Use-case examples are presented to demonstrate the quantification and mapping of vineyard variability through objective canopy measurements, ground-truthing of remotely sensed measurements, monitoring of crop conditions, implementation of disease and water management decisions as well as creating a history of each site to forecast quality. This intelligent tool allows users to manage grapevines and make informed management choices to achieve the desired production targets and remain profitable.

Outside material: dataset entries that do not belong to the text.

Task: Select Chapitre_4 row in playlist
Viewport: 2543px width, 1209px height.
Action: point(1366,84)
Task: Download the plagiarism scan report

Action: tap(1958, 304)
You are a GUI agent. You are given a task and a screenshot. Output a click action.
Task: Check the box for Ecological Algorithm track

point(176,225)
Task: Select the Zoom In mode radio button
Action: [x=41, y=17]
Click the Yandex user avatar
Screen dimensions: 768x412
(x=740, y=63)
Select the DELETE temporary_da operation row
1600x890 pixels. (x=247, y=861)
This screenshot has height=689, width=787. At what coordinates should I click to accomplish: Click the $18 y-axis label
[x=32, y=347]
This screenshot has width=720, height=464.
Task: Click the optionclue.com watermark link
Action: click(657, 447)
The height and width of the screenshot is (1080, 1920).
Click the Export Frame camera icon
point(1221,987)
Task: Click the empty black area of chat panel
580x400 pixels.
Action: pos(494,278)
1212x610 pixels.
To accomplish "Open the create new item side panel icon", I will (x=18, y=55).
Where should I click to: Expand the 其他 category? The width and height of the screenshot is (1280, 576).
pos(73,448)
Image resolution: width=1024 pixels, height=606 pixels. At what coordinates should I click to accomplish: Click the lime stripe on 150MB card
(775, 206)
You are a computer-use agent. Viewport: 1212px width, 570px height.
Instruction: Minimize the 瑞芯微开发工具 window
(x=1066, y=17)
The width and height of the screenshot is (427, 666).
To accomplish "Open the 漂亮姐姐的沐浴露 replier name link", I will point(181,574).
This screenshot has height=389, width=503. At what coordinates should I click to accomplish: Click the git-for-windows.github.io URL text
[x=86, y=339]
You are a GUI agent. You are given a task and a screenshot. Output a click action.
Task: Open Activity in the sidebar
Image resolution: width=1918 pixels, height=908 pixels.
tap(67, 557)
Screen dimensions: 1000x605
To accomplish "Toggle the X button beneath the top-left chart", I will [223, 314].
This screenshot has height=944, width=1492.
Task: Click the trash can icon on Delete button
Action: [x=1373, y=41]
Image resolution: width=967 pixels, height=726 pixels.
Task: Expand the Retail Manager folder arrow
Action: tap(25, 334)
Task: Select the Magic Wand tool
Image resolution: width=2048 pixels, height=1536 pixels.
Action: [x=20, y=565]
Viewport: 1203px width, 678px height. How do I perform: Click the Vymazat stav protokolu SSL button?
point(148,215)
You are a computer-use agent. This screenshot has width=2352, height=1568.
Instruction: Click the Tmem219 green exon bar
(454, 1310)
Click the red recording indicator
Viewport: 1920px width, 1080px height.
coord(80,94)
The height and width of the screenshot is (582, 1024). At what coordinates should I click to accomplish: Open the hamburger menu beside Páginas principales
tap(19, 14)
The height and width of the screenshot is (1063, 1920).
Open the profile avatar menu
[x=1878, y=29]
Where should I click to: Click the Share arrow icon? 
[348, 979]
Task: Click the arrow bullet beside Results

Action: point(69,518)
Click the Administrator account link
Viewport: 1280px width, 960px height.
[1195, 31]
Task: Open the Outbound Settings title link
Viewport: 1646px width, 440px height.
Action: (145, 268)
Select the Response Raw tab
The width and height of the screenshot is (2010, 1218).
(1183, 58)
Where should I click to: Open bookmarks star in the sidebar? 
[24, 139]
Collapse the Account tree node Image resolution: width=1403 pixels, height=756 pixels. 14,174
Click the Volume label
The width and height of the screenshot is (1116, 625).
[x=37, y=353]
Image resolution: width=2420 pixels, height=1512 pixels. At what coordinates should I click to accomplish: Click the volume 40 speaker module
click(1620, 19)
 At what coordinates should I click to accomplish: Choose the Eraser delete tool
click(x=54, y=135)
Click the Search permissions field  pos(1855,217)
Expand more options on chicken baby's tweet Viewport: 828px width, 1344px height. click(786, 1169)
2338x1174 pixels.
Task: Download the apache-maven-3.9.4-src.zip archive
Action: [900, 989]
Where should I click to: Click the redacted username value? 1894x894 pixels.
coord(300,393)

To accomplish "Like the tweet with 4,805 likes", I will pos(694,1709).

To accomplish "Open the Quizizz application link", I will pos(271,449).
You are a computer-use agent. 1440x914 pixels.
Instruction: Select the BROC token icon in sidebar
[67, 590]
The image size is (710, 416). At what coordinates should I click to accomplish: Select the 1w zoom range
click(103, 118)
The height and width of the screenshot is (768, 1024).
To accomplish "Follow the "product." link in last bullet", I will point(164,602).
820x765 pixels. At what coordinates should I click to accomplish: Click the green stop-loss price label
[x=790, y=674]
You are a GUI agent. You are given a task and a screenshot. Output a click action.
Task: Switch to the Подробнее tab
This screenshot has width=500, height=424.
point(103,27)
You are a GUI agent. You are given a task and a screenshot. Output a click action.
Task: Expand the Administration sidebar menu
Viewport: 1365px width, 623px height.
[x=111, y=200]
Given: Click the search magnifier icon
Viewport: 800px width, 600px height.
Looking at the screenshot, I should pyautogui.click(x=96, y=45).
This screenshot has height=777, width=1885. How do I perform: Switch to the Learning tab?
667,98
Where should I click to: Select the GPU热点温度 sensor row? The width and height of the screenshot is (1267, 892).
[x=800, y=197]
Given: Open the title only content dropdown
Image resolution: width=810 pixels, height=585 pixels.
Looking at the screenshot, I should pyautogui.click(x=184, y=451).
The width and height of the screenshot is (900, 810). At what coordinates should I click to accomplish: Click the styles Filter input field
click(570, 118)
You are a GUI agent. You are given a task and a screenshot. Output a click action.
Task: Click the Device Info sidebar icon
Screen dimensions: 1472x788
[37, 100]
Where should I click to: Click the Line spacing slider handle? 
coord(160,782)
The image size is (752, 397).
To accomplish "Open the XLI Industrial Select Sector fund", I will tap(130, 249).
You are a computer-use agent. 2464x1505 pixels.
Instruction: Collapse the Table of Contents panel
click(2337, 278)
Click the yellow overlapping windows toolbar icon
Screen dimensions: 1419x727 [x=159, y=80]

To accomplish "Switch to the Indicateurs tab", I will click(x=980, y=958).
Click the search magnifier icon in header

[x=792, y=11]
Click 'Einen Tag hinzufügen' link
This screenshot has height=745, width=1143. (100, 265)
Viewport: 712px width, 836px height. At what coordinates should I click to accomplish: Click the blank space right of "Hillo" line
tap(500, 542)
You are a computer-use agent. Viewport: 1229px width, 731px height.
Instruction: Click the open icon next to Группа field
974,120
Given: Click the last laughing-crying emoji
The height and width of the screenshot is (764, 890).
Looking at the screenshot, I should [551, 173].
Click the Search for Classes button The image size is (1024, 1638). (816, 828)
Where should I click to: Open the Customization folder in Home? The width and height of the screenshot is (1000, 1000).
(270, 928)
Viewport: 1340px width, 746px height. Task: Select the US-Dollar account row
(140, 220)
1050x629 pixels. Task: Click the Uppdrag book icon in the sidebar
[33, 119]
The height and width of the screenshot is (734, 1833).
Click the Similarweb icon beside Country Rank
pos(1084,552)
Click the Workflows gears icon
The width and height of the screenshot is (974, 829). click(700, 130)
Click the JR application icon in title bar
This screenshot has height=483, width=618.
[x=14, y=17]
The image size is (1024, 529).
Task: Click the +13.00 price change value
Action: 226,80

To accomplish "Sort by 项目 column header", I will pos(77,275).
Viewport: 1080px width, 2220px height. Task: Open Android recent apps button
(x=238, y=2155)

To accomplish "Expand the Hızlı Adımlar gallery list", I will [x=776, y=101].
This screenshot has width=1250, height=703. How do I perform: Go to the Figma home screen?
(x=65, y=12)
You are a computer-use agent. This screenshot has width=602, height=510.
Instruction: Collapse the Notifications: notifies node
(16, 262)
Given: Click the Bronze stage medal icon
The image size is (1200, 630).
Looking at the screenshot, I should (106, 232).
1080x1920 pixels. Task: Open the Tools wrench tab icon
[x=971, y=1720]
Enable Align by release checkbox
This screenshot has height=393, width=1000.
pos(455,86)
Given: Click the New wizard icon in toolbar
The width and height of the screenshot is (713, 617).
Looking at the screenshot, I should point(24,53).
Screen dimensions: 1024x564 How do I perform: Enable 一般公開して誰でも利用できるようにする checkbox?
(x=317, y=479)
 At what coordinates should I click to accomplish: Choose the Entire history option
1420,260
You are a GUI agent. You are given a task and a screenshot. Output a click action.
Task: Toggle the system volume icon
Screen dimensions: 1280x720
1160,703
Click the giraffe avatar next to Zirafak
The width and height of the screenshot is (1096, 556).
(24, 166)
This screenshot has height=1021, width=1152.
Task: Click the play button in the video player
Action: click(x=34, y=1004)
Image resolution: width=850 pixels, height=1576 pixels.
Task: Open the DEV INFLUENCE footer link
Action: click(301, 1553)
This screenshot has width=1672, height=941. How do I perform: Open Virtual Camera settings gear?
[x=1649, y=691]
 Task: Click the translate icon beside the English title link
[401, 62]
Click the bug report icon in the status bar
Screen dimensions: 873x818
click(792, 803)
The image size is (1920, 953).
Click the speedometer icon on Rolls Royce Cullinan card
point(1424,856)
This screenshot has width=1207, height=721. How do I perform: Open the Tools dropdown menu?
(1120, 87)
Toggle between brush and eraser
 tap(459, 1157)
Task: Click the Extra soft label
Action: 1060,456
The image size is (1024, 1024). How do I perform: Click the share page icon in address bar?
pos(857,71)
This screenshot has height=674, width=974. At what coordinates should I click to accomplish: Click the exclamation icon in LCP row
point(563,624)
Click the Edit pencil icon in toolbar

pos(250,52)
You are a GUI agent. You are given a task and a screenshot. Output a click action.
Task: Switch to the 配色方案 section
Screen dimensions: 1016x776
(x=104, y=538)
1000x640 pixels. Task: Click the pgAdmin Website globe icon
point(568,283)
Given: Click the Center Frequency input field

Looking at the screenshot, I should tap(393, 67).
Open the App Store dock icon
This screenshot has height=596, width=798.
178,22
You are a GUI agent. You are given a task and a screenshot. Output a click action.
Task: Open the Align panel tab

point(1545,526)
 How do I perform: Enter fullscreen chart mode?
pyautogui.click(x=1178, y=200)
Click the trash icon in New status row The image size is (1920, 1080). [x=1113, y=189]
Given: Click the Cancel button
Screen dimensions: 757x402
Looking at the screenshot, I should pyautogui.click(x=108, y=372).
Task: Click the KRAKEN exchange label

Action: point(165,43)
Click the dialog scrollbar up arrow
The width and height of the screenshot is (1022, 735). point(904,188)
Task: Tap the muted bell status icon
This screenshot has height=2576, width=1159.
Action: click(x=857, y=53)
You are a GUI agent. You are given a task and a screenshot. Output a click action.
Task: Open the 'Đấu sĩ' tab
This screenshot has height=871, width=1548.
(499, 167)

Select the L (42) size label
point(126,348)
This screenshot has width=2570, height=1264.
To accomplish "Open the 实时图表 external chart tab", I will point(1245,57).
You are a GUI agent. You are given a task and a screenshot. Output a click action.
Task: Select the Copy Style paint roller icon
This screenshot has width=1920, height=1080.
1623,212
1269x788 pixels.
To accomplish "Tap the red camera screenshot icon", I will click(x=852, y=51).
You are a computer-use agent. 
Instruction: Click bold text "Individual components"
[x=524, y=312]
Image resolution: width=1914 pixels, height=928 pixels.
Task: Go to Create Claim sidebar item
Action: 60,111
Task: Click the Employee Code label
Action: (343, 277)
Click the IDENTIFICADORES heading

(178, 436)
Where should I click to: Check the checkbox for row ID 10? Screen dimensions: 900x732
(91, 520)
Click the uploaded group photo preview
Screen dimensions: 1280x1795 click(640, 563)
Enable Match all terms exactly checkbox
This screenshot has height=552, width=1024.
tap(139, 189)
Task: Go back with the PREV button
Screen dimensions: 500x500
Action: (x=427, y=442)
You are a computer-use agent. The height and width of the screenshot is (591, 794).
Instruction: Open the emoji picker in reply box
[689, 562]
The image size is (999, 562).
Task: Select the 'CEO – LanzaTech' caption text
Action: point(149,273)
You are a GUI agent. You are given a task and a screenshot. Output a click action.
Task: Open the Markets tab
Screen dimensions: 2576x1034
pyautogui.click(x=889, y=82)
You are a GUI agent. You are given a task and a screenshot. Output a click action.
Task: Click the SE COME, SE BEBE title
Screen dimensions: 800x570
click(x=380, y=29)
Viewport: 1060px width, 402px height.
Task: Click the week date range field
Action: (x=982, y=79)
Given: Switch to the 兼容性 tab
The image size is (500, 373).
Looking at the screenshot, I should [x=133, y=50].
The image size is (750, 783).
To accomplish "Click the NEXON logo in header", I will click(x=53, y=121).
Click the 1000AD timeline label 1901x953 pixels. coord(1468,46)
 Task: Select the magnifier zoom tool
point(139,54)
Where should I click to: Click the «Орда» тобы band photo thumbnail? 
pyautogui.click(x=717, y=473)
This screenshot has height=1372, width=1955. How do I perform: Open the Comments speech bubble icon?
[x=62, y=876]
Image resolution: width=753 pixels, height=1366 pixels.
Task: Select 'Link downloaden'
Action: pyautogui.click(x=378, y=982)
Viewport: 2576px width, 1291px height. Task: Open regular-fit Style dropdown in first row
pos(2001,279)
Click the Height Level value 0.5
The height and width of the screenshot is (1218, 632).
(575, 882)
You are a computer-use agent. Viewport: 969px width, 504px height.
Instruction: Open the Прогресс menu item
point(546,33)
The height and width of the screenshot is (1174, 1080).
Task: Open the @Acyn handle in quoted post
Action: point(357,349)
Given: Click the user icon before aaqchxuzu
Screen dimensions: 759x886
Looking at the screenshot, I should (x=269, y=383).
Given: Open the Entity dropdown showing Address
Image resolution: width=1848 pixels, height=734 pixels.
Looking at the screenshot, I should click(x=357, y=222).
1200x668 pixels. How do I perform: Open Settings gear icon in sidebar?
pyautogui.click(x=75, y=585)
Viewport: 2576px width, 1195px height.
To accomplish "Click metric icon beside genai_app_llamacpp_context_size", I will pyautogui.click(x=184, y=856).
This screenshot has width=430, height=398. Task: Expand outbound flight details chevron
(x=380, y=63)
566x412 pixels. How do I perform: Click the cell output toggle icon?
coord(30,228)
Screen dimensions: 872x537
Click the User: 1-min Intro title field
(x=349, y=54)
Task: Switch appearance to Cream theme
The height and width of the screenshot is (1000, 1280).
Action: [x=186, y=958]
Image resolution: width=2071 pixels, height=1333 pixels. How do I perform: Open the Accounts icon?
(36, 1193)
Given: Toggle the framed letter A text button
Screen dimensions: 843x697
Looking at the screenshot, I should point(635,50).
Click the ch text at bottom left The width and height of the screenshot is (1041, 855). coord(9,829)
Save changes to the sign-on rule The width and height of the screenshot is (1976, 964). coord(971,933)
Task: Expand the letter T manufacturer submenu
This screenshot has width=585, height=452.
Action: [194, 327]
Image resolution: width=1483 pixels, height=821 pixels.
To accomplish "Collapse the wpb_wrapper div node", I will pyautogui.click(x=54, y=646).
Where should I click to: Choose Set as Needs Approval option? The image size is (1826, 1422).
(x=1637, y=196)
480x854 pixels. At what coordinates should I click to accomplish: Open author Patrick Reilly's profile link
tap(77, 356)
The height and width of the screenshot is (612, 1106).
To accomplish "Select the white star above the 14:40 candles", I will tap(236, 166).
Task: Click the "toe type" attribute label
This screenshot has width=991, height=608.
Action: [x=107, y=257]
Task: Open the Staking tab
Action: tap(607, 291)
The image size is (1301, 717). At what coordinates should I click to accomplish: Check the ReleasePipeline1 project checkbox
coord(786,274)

Phenological characterization of a wide range of Vitis Vinifera varieties

In order to study the impact of climate change on Bordeaux grape varieties and to assess the adaptation capacities of candidates to the grape varieties of this wine region to the new climatic conditions, an experimental block design composed of 52 grape varieties was set up in 2009 at the INRAE Bordeaux Aquitaine center. Among the many parameters studied, the three main phenological stages of the vine (budburst, flowering and veraison) have been closely monitored since 2012. Observations for each year, stage and variety were carried out on four independent replicates. Precocity indices have been calculated from the data obtained over the 2012-2021 period (Barbeau et al. 1998). This work allowed to group the phenological behaviour of the grapevine varieties, not only based on the timing of the subsequent developmental stages, but also on the overall precocity of the cycle and the total length of the cycle between budburst and veraison. Results regarding the variability observed among the different grape varieties for these phenological stages are presented as heat maps.

The effects of alternative herbicide free cover cropping systems on soil health, vine performance, berry quality and vineyard biodiversity in a climate change scenario in Switzerland

There is an urgent need in viticulture to adopt alternative herbicide-free soil management strategies to mitigate climate change, increase biodiversity, reduce plant protection products and improve soil quality while minimizing detrimental effects on grapevine’s stress tolerance and fruit quality. To propose sustainable solutions, adapted to different pedoclimatic conditions in Switzerland, we developed a multidisciplinary 4-year project, started in 2020. Objectives of the project are to a) evaluate the impact of green covers (spontaneous flora, winter cover crop and permanent ground cover) on environmental and agronomic parameters and b) develop subsequently innovative strategies for different viticultural contexts of Switzerland. The project is divided into 3 phases: 1) diagnosis, 2) on-farm and 3) on-station experiments. Phase 1) consisted in an assessment of 30 commercial vineyards all over Switzerland, where growers already use different herbicide-free soil management strategies. The most promising practices identified in this exploratory phase will be replicated in commercial vineyards across Switzerland (“on-farm”) as well as in a classical randomized block design in an experimental plot (“on-station”). For phase 1), measurements consisted in evaluation of soil status (compaction, structure, roots development), soil microbial diversity (metagenomics), plant diversity and biomass, vine physiology (water stress, vigor, leaf nitrogen) and berry quality (acidity, sugar, available nitrogen). Interestingly, the permanent ground cover resulted in a higher Shannon index thus a higher biodiversity as compared to the other itineraries. The winter cover crop increased vine nitrogen and vigor while deteriorating soil quality, leaving the soil more exposed and compacted likely due to more frequent tillage. The spontaneous flora led to higher berry sugar accumulation, less nitrogen and higher malic acid concentration putatively due to a higher water retention of the flora in a particularly wet vintage. Phases 2) and 3) are required to confirm those tendencies, over the 3 next vintages and different climatic conditions.